Perhaps the most valuable realization I ever had while running the local news operation came in the 1990s during the "Where Are My Glasses?" scandal. Given the right set of circumstances, a story can become a proxy for a complex set of emotions and grievances.
When that happens, you've really got two stories, not one. And you should act accordingly.
The "Where are my glasses?" story in a nutshell:
The setup
A black kindergartener with poor eyesight returned home one day from school with the words "Where are my glasses?" written on her face in marker by her white teacher. The child's mother called a local TV station, which came down and recorded her complaint about the "racist" teacher. She said the marker was permanent and that the act of writing on her child's face was akin to the branding of slaves -- a sensitive subject in Charleston, the port of entry for the ancestors of 70 percent of today's African Americans.
The background
The white teacher, in her first year of teaching, had a history of writing on children's faces as they left school at the end of the day. The messages were usually supportive and upbeat, and the children reportedly enjoyed the attention. The white teacher team-taught with a black teacher who said there was no pattern of treating white and black children differently when it came to writing on them. The writing was in watercolor marker. The administration knew about the practice. No parent had ever complained before. The teacher had reminded the girl to bring her glasses to school previously, and had spoken to the mother about making sure the child wore them. The girl could not see the board without them on.
The deep background
Charleston has a complex racial history and its schools remain largely segregated to this day. Black Charlestonians who attended public schools have deep resentments about the second-class treatment they received. The city's only downtown high school was 100 percent black the year this story broke, and it was in need of replacement or repair. Numerous county schools were in terrible disrepair, and predominantly black schools were generally in the worst shape. School board politics were divided along racial lines. School board spending on black schools was considerably higher, per capita, than on predominantly white schools, but the desegregated schools were also better able to raise funds for activities through other means (PTA, etc.).

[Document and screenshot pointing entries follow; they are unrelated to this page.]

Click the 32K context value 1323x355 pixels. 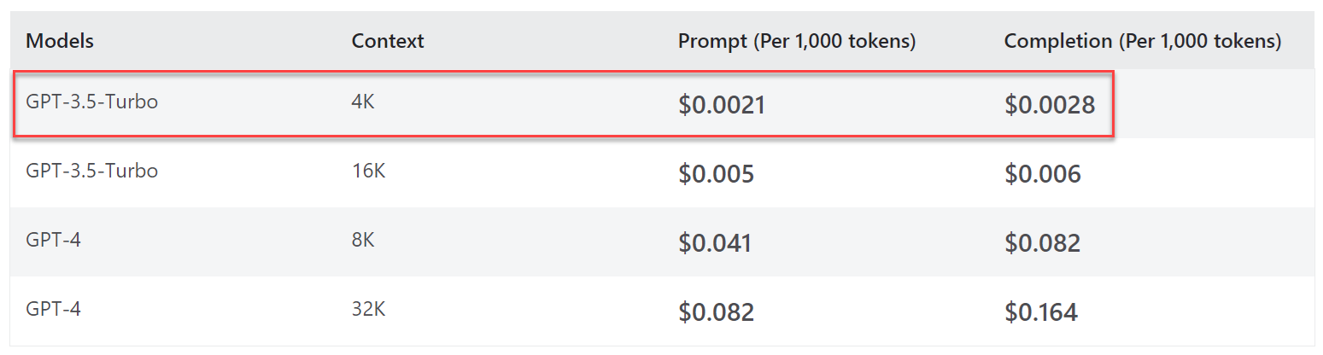(x=368, y=309)
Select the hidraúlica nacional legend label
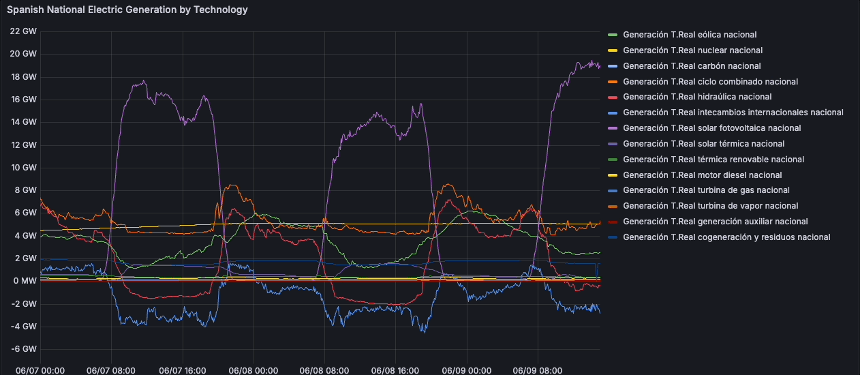860x375 pixels. click(x=697, y=97)
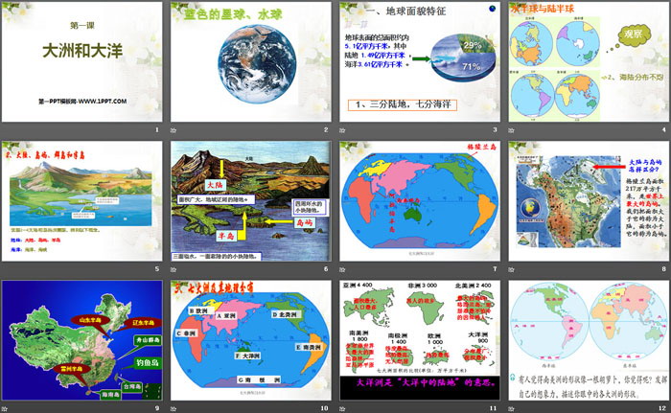Click the animation star icon under slide 7
671x413 pixels.
[x=342, y=269]
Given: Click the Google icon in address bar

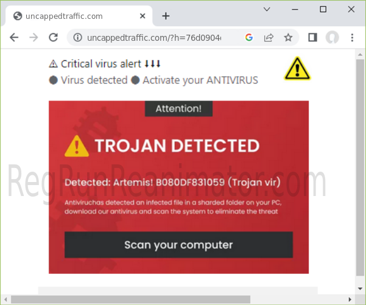Looking at the screenshot, I should [x=249, y=37].
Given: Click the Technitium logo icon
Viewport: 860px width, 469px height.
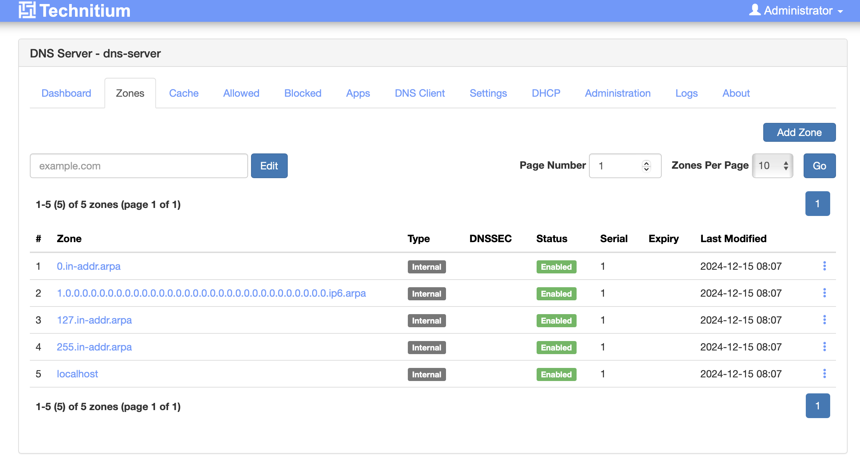Looking at the screenshot, I should [x=27, y=10].
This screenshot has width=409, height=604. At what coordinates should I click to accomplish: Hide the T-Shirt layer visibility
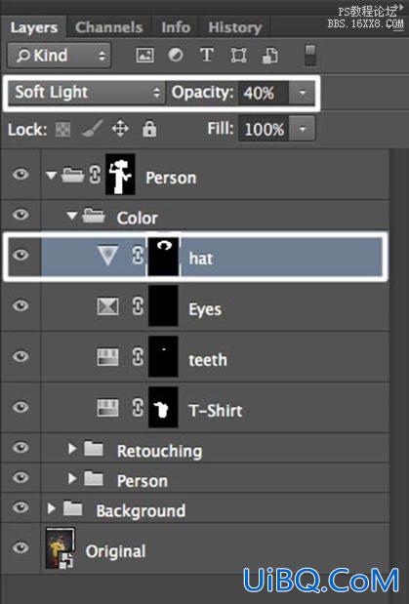tap(20, 407)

Black Charlestonians lined up behind the mother, with little public dissent. They wanted the superintendent to fire the teacher. Fellow teachers, black and white, lined up behind the teacher. The board split.
The more we covered the story, the more apparent it became that the facts of the incident showed really weak judgment, but nothing like the racism that black people seemed to attach to them. The more we covered it, the angrier they became.
Somewhere in all of this, it occurred to me that there were two things going on. There was the individual case, with all its relevant facts, and then there was the larger story of racism in Charleston, particularly in its public schools. The reason we couldn't "get" the story right was because the event had become a proxy for generations of mistreatment and institutional racism.
Once I made the connection and explained it to the reporting staff, our coverage improved and the climate warmed considerably. We wrote about the case and pointed out the facts, which tended to support the teacher and not the mother, but we also assigned and published stories that dealt with the frustration many black adults felt with the school system. By disconnecting the two, we were able to address the real concerns of our readers without crucifying the teacher as a racist.
Ultimately, the white superintendent fired the teacher. The move did not save him: He was later run off, and for a variety of good reasons.
Our "proxy-savvy" coverage didn't change the outcome. Nor did it "fix" all the problems. But I think it made things better -- not only in the community, but in the newsroom. The community was tense, but so were we. We needed to be able to understand what was really going on in order to formulate a coverage plan that felt right ethically.
Political leaders of all stripes understand proxy issues. They understand that symbols can be manipulated to create emotion and mobilize their constituencies. The modern example is the Terri Schiavo case: GOP operatives and leaders hyped the case for what they believed would be their own political gain. I think they made a mistake, but that's neither here nor there. The point is, Schiavo was one case. But people were energized by the story because it was a proxy for deep-seated anxieties and resentments.
Does that mean that people didn't feel strongly and sincerely about Schiavo? Of course not. But it does argue that much of the intensity of emotion stirred by the story was actually an expression of simmering anger about abortion, about judges overturning popular laws, about the separation of church and state. Terri Schiavo was a tragedy. The Schiavo story was a proxy.
Such analysis fell out of favor at my paper as we went through various editor changes, and it's not something that we do routinely these days. However, I still recommend it to anyone who wants to do journalism that does justice to the individuals involved in a high-profile case while also giving voice to the underlying frustrations and passions that are struggling to be heard.